沙織は少し不満に思いながら、鷹緒の後ろ姿を見つめて口を開いた。
「鷹緒さんは……寂しくないの?」
言った途端振り向いた鷹緒に、沙織は口をキスで塞がれていた。
「んっ……」
やがて離れた鷹緒の顔はほんのりと赤く染まり、口を曲げている。
「……寂しいに決まってんだろ。何かあったら言えよな。じゃあ、おやすみ」
そのまま鷹緒は照れを隠すように、急ぎ足で沙織の部屋を後にした。
残された沙織は顔を赤くして部屋へと戻ると、ベランダへと出て通りの下を見つめる。

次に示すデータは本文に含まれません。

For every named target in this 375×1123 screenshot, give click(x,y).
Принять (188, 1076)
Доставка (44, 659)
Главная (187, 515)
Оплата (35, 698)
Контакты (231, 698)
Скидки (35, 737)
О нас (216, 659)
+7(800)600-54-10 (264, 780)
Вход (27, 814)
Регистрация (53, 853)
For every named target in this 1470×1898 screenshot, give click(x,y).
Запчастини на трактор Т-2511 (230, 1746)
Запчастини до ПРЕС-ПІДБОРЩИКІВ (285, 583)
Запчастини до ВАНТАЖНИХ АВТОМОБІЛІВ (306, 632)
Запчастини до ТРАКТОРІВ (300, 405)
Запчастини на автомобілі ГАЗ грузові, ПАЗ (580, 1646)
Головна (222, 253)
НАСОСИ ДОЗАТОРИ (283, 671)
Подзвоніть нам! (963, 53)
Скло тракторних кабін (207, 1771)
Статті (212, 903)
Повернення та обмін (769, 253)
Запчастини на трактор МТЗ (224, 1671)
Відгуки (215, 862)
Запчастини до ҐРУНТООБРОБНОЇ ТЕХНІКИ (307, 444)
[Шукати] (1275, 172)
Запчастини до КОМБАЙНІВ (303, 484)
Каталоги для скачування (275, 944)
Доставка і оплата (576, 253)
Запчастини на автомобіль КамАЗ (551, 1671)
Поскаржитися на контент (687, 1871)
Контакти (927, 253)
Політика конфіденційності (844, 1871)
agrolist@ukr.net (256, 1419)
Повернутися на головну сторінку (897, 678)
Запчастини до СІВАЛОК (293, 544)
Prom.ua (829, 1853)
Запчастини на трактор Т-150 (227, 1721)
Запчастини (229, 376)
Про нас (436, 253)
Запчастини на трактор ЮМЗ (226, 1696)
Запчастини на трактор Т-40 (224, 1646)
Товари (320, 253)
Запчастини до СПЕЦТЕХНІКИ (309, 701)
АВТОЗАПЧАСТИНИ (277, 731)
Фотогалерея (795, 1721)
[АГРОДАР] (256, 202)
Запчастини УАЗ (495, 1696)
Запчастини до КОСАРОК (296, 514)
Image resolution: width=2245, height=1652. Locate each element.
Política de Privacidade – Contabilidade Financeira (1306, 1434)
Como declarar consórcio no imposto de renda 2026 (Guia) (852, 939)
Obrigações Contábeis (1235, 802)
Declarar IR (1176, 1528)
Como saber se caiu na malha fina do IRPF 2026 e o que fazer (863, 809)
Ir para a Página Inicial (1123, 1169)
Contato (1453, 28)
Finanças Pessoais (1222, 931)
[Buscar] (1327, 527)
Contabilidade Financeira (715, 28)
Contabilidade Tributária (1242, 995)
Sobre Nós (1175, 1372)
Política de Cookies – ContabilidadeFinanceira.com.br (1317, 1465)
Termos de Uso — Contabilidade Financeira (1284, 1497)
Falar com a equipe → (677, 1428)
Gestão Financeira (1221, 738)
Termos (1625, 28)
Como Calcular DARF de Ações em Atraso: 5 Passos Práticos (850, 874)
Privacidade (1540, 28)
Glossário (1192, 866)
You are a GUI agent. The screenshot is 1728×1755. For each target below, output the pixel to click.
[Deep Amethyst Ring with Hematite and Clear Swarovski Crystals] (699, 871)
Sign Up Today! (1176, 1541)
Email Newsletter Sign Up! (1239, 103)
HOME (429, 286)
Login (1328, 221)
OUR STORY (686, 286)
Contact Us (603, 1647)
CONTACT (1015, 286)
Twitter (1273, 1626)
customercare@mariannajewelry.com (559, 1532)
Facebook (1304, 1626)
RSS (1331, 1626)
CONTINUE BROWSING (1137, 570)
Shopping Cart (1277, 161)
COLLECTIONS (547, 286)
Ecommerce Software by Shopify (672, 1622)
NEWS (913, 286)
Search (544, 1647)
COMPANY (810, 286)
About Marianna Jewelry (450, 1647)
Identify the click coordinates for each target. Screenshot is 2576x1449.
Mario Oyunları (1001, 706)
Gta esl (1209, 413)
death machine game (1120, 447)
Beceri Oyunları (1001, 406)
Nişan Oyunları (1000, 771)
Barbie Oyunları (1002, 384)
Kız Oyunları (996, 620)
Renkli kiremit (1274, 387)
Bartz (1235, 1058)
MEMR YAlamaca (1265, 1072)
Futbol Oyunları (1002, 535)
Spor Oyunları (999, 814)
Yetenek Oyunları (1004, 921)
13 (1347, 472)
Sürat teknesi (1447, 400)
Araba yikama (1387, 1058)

マンションから出てきた鷹緒が振り向くことはなかったが、その姿を見ただけで、沙織の顔は緩んでいった。
「寂しいに決まってんだろって……おやすみって……」
可愛らしい鷹緒の顔を思い出しながら、沙織はベランダから部屋に戻ると、緩む顔を隠すように手を当てた。
正直なところ心の奥底に不安や寂しさは常にあるのだが、いろんな鷹緒の顔を見る度に、それが覆い被さって薄れさせてくれている。
「よし、恋も仕事も頑張るぞ!」
急にやる気を取り戻したように、沙織は明日の支度を始めた。